I have the incredible honor of seeing this transformation of would be opponents into friends—or at a minimum, into non-opponents—every time I facilitate a restorative community conference. It comes far more naturally than you might expect. But it is because we are wired this way—to be connected, even to those who do us great harm. This is something Dr. King understood deeply, and can been seen in these words:

“All I’m saying is simply this: that all mankind is tied together; all life is interrelated, and we are all caught in an inescapable network of mutuality, tied in a single garment of destiny. Whatever affects one directly, affects all indirectly. For some strange reason I can never be what I ought to be until you are what you are ought to be. And you can never be what you ought to be until I am what I ought to be—this is the interrelated structure of reality.”

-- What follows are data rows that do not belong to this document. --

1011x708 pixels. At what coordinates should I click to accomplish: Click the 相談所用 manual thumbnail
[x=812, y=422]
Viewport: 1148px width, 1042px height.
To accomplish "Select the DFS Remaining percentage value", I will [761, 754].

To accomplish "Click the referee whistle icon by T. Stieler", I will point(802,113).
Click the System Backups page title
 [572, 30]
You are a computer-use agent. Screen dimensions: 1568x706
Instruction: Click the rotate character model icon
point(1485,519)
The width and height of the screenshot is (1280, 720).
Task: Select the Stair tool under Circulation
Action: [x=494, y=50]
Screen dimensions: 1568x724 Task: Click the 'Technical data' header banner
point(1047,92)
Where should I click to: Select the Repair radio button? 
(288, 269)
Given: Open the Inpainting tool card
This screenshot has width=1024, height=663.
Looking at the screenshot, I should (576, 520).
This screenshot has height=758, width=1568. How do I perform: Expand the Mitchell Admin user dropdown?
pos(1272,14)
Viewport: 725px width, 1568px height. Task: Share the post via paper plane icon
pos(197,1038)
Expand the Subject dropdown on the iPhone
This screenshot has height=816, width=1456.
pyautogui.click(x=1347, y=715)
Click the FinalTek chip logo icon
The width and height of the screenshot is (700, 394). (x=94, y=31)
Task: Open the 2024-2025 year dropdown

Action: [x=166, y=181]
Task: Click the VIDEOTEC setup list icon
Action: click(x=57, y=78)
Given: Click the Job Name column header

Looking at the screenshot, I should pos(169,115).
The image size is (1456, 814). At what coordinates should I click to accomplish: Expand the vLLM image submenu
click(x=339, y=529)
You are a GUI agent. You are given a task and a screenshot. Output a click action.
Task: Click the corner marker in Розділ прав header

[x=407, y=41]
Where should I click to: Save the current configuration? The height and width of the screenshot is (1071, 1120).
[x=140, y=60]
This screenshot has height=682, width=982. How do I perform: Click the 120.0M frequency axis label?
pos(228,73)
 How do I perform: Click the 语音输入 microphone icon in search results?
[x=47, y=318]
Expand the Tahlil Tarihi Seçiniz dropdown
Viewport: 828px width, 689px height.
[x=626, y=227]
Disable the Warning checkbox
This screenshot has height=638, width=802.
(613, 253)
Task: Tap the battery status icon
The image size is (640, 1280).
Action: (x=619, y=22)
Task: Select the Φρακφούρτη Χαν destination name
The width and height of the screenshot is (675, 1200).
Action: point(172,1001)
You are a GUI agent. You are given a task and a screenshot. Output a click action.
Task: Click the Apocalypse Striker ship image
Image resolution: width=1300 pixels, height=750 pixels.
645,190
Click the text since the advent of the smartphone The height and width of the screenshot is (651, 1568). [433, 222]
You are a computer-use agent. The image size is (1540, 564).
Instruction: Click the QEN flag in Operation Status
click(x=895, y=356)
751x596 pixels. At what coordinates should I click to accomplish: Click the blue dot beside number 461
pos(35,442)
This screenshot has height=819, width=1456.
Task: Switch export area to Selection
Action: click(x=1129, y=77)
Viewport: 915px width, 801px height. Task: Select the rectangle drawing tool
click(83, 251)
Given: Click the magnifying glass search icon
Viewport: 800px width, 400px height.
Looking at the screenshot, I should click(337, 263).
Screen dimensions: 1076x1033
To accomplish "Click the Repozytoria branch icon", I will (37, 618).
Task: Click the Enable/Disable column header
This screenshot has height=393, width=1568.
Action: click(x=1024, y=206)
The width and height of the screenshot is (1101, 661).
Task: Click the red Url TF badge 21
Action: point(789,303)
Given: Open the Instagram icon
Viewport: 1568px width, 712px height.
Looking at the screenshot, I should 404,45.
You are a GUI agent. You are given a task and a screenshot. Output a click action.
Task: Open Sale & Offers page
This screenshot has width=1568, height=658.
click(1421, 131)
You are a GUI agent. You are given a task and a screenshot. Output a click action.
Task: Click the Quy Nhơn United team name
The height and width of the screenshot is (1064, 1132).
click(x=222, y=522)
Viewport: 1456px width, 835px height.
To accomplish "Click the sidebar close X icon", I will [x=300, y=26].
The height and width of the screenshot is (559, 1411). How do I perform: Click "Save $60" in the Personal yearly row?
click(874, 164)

You can see this principle in action in a restorative process.

Some of you may have read the story in the New York Times Magazine, which described a restorative justice conference I facilitated in a first-degree homicide case in which Conor McBride, a young man in Florida, took the life of his fiancée, Ann Grosmaire. The Grosmaires’ notions of justice involved Conor redeeming himself. They didn’t think that his taking their daughter’s life somehow severed his humanity, and they were willing to grapple with what that interconnectedness between them meant in the wake of this unthinkable harm.

The dialogue took five hours inside Conor’s jail in Tallahassee. As we worked together to fashion Conor’s sentence, Kate Grosmaire, Ann’s mother, looked Conor in the eye and said “Conor, now you have the burden of doing the good works of two people, because Ann would have done wonderful things with her life.” As a condition of Conor’s release, following his 20-year sentence (instead of mandatory life), Conor will volunteer at all the places Ann volunteered before he took her life. And he will speak at high schools across Florida alongside the Grosmaires about taking their daughter’s life.

When Kate suggested all this, she was living Dr. King’s definition of justice, that “Justice is love correcting that which revolts against love.”

Some may find this approach to justice somewhat extreme, but in the words of Dr. King, “The question is not whether we will be extremists, but what kind of extremists we will be. Will we be extremists for hate or love? Will we be extremists for the preservation of injustice or for the extension of justice? The nation and the world are in dire need of creative extremists.”

So, as we recognize Dr. King’s birthday, I encourage us all to spend the holiday cultivating creative extremism within ourselves and within our Beloved Communities.